The Mozilla Foundation has released a new report that aims to help people understand what’s at risk and what they can do in the sphere of internet and emerging technologies.

Titled “The Internet Health Report”, Mozilla Foundation says that it is an open source project to document and explain what’s happening to this valuable public resource. The report focuses on a number of areas including open inclusion, digital inclusion, decentralization, privacy and security and more.

Focusing on decentralization, the report talks about a scenario where banking systems, social networks and public organizations are completely autonomous, transparent and without individual ownership. To that end, it said that this is the reason that is driving new generation of software developers to build broader applications for bitcoin’s underlying blockchain technology.

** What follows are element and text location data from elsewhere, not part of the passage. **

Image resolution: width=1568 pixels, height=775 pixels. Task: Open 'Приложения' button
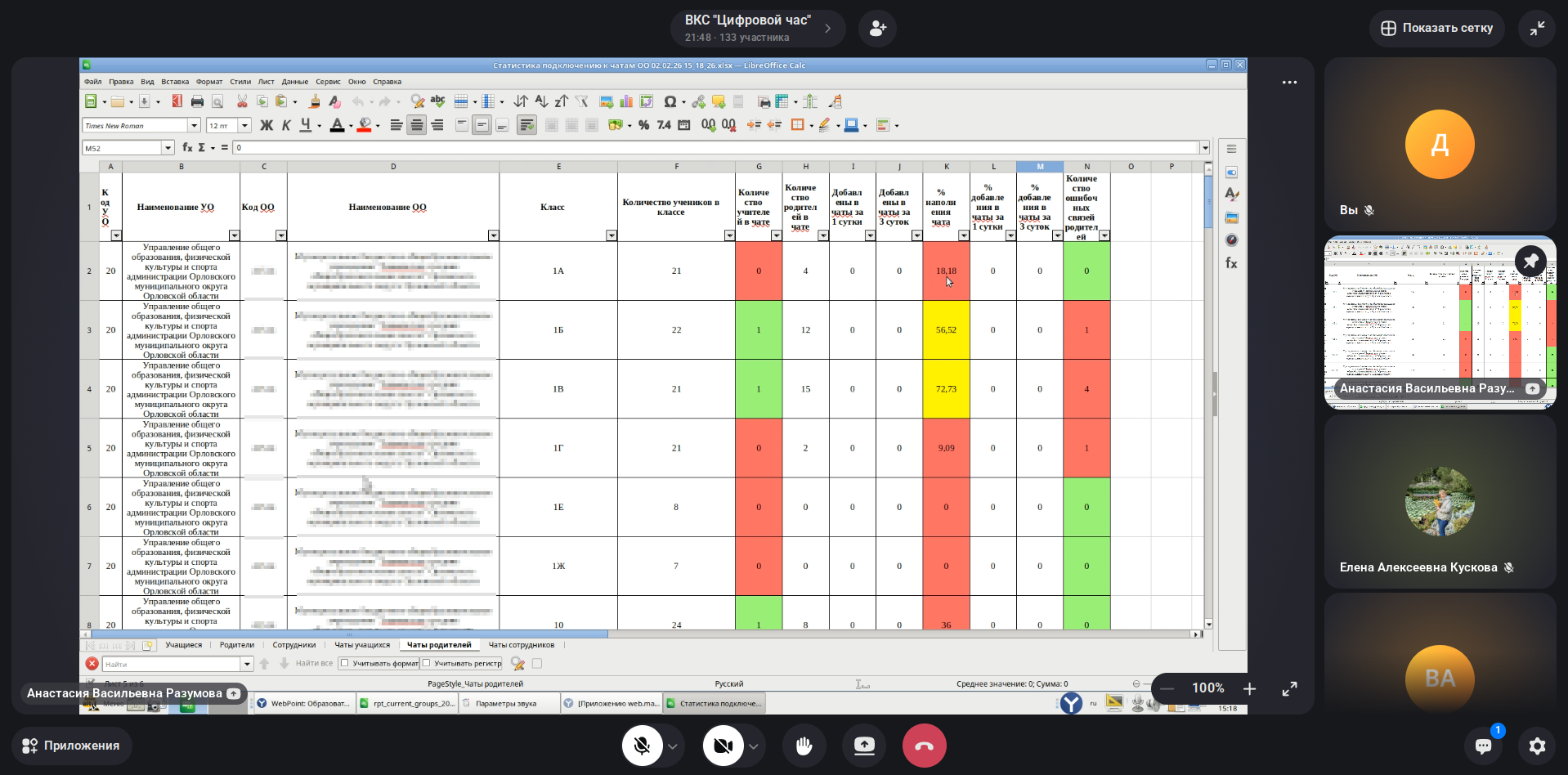(71, 746)
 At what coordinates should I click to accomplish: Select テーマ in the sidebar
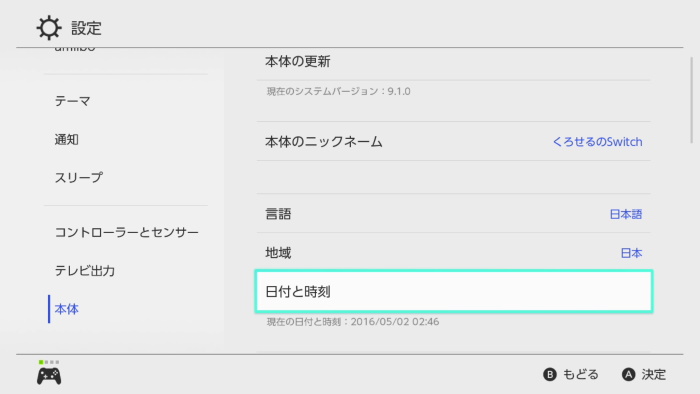tap(72, 101)
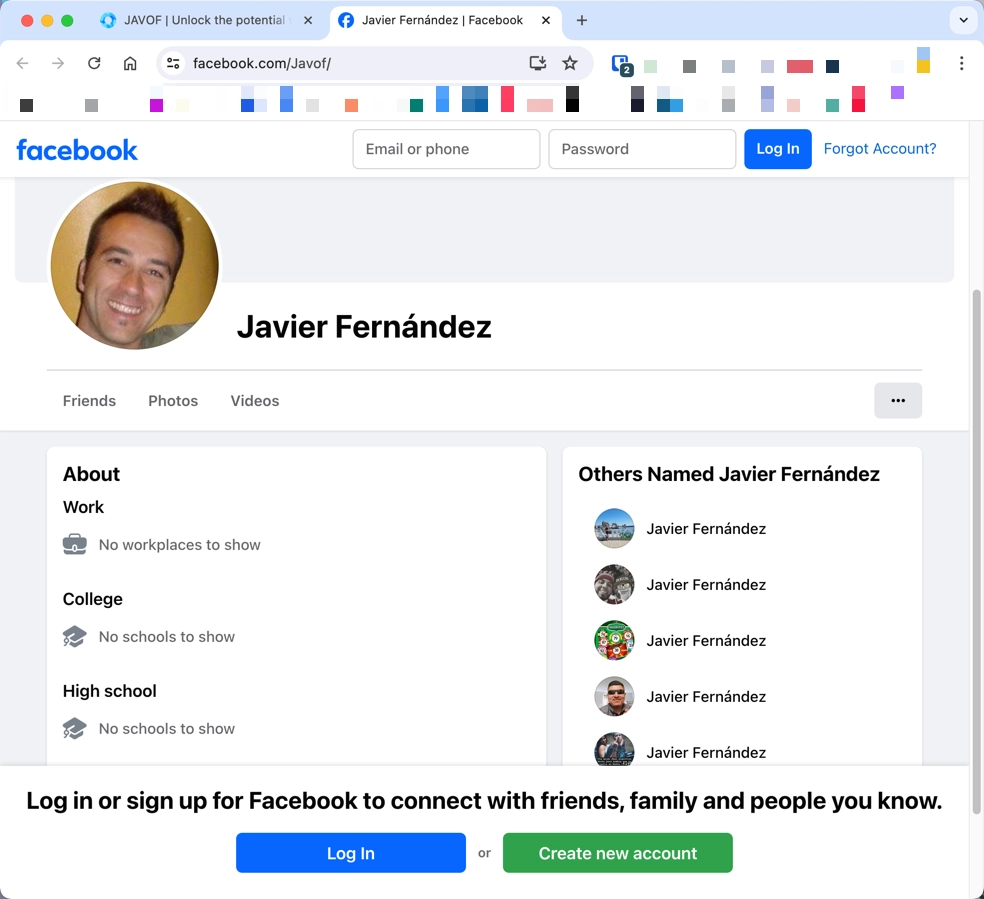This screenshot has height=899, width=984.
Task: Click the browser home icon
Action: click(130, 62)
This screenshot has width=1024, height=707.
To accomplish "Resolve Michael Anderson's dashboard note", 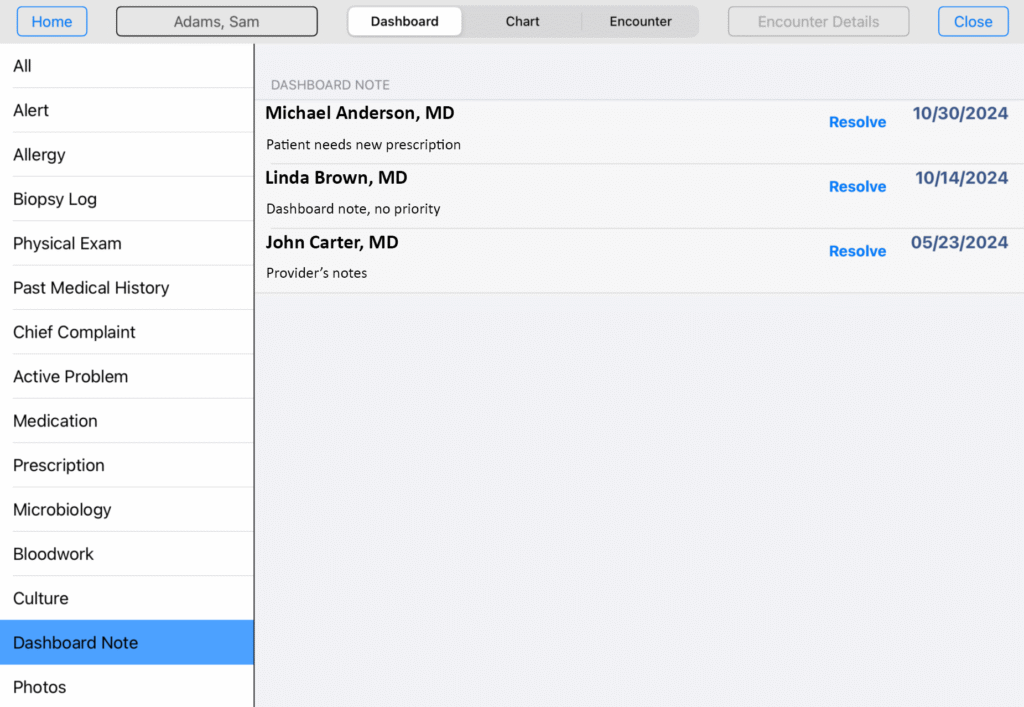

“Technologically, a new generation of software developers are dreaming up applications that build and reward decentralization. An example is peer-to-peer computer networks that employ “blockchains” –– the stuff that powers the cryptocurrency Bitcoin – for transactions of money, goods and services. And maybe someday, an Internet that doesn’t require Web servers”, the report said.

It describes blockchains as databases on peer-to-peer computer networks made of time-stamped entries called “blocks” that are encrypted and unchangeable, and describe transactions such as money transfers. No one person or system holds the entire ledger of transactions, and no one can falsify a transaction, because everyone in the network helps validate and run the database.

“In short: ownership is decentralized, and security is bolstered”, it said.

The report also notes Vitalik Buterin’s project – Ethereum – which was launched in 2015. Ethereum created the cryptocurrency, “ether”, which is now the second-most valuable after Bitcoin, and also facilitates the development of decentralized applications (dapps) that can be used for all kinds of automated transactions between people, or even objects, without an intermediary. These transactions are carried out by “smart contracts” that execute commands according to rules that are written and disseminated on the Ethereum blockchain.

“Decentralized applications could one day be a challenge to the concentration of information online, for the sake of “a more globally accessible, more free and more trustworthy Internet,” as the Ethereum Foundation describes their own mission”, it added.